From one day to another:
Until the day of death is come,
And judgment is the other.
—DREXELIUS.
As it is never too soon to be good, so it is never too late to amend: I will, therefore, neither neglect the time present, nor despair of the time past. If I had been sooner good, I might perhaps have been better; if I am longer bad, I shall, I am sure, be worse.—Arthur Warwick.
Repentance is heart’s sorrow, and a clear life ensuing.—Shakespeare.
Repose.—Power rests in tranquillity.—Cecil.
Have you known how to compose your manners? You have done a great deal more than he who has composed books. Have you known how to take repose? You have done more than he who has taken cities and empires.—Montaigne.
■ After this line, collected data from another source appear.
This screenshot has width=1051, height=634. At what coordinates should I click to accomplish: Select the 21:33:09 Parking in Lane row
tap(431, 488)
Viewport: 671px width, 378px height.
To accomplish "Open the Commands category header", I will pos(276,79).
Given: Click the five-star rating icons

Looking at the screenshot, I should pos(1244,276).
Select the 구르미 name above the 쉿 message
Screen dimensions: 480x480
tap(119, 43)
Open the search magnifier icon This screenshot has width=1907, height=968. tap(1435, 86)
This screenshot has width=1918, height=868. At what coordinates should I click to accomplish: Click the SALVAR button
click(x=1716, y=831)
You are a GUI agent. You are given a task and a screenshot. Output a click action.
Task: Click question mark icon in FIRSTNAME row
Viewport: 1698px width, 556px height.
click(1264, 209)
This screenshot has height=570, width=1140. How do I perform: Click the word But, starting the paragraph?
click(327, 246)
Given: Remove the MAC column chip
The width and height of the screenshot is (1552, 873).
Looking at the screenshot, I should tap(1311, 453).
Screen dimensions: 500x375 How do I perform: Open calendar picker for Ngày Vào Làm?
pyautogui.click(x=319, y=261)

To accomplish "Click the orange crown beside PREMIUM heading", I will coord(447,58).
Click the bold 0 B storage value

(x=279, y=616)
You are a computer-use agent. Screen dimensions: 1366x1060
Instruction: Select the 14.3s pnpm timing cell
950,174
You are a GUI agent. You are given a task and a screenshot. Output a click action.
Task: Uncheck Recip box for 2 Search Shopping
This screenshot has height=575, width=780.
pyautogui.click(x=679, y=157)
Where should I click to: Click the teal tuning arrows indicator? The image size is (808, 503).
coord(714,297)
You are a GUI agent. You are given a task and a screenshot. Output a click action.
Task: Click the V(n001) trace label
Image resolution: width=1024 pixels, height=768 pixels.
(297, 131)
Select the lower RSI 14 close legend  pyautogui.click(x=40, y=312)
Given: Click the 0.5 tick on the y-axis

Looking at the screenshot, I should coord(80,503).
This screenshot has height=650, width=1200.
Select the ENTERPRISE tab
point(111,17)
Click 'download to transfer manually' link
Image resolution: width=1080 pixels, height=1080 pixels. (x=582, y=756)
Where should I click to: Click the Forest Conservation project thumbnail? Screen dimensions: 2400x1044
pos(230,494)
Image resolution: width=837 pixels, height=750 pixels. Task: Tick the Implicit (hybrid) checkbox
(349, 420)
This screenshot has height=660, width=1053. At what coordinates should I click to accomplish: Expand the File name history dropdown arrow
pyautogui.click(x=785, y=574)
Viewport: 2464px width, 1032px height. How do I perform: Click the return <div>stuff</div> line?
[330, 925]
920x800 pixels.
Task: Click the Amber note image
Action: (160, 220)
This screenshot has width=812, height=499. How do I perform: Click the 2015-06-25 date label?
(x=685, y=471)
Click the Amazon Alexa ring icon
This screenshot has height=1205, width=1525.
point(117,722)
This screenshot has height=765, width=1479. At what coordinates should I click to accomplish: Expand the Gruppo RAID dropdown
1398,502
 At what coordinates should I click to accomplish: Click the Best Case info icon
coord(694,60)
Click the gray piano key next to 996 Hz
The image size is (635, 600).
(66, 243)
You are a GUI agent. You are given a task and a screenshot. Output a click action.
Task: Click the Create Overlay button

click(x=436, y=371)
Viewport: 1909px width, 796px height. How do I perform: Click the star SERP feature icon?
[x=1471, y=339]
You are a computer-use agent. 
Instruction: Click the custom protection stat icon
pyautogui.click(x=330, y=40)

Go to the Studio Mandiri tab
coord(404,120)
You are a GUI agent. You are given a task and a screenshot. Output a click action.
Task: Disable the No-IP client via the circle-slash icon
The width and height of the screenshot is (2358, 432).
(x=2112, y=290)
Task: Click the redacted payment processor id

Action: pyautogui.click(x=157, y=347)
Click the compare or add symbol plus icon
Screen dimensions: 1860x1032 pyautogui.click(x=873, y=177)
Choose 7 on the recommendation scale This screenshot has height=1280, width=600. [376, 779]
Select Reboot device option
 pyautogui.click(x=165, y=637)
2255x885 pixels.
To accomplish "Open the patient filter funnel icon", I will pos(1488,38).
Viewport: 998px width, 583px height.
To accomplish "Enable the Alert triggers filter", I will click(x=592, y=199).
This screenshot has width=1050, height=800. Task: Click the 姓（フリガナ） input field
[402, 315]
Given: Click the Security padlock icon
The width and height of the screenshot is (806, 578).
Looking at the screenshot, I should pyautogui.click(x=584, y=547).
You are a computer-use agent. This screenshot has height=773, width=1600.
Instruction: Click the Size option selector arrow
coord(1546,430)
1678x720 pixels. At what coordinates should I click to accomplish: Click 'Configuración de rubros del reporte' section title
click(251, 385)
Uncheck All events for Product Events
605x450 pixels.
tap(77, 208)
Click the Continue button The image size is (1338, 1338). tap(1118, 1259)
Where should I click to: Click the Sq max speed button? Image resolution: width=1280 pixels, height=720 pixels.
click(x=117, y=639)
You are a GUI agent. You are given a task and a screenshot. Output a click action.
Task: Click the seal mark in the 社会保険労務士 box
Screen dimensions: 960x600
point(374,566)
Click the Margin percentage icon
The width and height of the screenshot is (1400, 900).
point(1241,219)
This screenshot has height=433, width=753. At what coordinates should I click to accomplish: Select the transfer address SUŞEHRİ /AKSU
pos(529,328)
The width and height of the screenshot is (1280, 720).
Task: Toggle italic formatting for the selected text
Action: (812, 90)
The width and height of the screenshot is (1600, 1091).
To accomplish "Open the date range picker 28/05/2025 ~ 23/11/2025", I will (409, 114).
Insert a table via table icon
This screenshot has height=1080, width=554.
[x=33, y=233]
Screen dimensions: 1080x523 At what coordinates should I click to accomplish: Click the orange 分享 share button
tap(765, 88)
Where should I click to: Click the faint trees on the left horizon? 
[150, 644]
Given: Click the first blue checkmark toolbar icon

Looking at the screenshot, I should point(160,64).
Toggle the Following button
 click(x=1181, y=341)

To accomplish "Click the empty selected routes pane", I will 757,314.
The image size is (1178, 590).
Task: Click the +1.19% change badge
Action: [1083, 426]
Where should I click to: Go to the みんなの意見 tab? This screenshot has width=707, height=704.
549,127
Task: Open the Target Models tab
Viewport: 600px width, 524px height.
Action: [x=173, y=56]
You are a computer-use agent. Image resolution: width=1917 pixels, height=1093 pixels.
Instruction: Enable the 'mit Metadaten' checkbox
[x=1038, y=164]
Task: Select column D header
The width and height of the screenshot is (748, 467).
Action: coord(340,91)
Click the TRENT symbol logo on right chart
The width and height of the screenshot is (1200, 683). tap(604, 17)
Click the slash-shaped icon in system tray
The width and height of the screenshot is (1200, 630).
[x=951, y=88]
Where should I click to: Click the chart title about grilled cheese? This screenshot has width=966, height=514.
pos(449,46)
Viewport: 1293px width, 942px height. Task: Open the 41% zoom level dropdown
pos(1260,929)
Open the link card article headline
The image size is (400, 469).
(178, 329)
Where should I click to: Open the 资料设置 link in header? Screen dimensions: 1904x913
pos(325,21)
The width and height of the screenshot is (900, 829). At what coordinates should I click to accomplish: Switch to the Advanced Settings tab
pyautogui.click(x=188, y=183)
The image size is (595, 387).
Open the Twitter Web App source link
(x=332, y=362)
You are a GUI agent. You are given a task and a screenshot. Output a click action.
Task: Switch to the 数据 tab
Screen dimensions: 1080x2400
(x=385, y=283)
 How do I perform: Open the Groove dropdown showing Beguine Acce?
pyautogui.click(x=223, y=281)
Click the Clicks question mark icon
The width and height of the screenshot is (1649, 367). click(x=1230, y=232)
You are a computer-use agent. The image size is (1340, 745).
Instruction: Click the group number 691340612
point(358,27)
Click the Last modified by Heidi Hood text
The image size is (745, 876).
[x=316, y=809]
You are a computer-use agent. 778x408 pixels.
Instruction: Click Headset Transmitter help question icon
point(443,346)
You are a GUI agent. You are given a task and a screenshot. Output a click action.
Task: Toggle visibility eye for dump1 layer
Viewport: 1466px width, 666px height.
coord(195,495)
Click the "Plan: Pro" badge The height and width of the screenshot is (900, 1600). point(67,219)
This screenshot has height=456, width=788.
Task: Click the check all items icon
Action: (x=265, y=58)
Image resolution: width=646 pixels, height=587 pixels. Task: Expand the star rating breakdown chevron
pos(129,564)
Repose without stagnation is the state most favorable to happiness. “The great felicity of life,” says Seneca, “is to be without perturbations.”—Bovee.
There is no mortal truly wise and restless at once; wisdom is the repose of minds.—Lavater.
Reproof.—If you have a thrust to make at your friend’s expense, do it gracefully, it is all the more effective. Some one says the reproach that is delivered with hat in hand is the most telling.—Haliburton.
The severest punishment suffered by a sensitive mind, for injury inflicted upon another, is the consciousness of having done it.—Hosea Ballou.
No reproach is like that we clothe in a smile, and present with a bow.—Lytton.
Reproof is a medicine like mercury or opium; if it be improperly administered, it will do harm instead of good.—Horace Mann.
He had such a gentle method of reproving their faults that they were not so much afraid as ashamed to repeat them.—Atterbury.